**DOCUMENT PASSAGE**
The Central Limit Theorem is something that can be challenging to understand. You take a random sample from one distribution, calculate the sample means, and then use those sample means to fill out a new distribution.
We provide two animations below to help visualize these steps. The initial animation utilizes a sample size of 10, while the subsequent one employs a sample size of 30. The top graph represents a density from which we will draw the sample. Although the density is exponential, I truncated it at 50 to ensure that the sample points remain on the graph. The top graph displays the sampled points and the sample mean. The sample mean then gets placed in the histogram below. The idea here was to demonstrate the process. Each animation processes one sample mean at a time for the first 20 sample means, but to speed up the process, I show only one sample mean and add 10 to the sample distribution at the end.
The R code is at the end. Please share and subscribe if you enjoyed this animation. Please share your ideas for future animations and critiques in the comments section.
The next animation has a sample size of 30 and we can see that the sample distribution is closer to normal.
Please share and like
Sharing and liking posts attracts new readers and boosts algorithm performance. Everything you do is appreciated.

**THE TASK**
Using the Central Limit Theorem post, answer each question below.
(a) What sample size does the first animation use?
(b) Where in the post is the R code placed?
(c) What does the post say about the sample distribution in the animation with a sample size of 30?

**EXTRACTED DATA**
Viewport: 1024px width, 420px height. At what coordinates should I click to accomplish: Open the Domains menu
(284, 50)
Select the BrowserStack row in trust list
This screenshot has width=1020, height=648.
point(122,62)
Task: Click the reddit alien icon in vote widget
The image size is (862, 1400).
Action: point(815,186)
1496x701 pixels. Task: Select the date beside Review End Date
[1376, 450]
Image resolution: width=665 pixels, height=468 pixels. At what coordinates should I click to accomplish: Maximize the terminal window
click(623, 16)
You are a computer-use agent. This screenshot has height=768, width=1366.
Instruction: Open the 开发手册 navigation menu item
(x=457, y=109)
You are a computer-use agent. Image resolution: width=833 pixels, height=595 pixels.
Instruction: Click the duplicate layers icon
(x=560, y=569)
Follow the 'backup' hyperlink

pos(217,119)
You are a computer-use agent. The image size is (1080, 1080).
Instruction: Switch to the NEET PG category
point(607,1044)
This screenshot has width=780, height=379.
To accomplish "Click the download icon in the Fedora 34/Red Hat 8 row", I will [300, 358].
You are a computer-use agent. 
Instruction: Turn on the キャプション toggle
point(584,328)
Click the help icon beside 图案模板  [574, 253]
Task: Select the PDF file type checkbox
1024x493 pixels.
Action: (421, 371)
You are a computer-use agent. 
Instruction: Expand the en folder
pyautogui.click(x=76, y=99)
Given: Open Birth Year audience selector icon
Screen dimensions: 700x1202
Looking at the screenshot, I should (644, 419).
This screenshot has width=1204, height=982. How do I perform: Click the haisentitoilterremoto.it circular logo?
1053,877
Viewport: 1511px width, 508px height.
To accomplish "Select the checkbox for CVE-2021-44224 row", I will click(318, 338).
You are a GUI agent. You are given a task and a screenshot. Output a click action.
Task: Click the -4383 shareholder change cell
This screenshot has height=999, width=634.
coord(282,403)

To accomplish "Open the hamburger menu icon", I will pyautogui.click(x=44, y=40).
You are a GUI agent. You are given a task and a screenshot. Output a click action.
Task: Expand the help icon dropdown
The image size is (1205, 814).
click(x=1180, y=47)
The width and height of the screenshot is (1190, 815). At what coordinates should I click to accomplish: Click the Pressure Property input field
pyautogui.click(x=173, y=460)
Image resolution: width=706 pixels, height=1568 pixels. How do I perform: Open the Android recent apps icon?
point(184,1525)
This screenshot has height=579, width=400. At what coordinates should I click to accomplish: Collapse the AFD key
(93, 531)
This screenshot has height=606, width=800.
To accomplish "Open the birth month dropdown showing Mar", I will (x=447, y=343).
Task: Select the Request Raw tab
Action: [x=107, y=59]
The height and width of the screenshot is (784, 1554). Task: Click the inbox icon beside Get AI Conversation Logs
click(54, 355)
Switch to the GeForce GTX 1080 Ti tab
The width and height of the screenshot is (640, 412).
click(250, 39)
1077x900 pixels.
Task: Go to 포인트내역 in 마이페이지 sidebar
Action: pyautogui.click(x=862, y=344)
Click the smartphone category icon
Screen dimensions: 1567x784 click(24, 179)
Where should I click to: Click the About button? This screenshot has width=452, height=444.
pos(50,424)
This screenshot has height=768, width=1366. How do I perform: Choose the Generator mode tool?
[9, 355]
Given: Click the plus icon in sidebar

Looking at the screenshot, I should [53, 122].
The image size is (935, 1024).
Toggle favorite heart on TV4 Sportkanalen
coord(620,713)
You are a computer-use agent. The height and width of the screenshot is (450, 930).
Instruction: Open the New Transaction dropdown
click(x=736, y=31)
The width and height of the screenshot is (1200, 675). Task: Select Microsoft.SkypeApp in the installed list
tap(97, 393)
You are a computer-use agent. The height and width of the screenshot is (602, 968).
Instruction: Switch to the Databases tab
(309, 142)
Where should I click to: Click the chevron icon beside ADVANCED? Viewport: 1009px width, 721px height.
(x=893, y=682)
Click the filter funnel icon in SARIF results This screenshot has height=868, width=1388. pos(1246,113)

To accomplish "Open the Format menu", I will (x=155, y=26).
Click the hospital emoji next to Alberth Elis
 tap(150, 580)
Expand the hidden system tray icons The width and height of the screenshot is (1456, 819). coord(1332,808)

**FINAL ANSWER**
(a) A sample size of 10.
(b) At the end.
(c) It is closer to normal.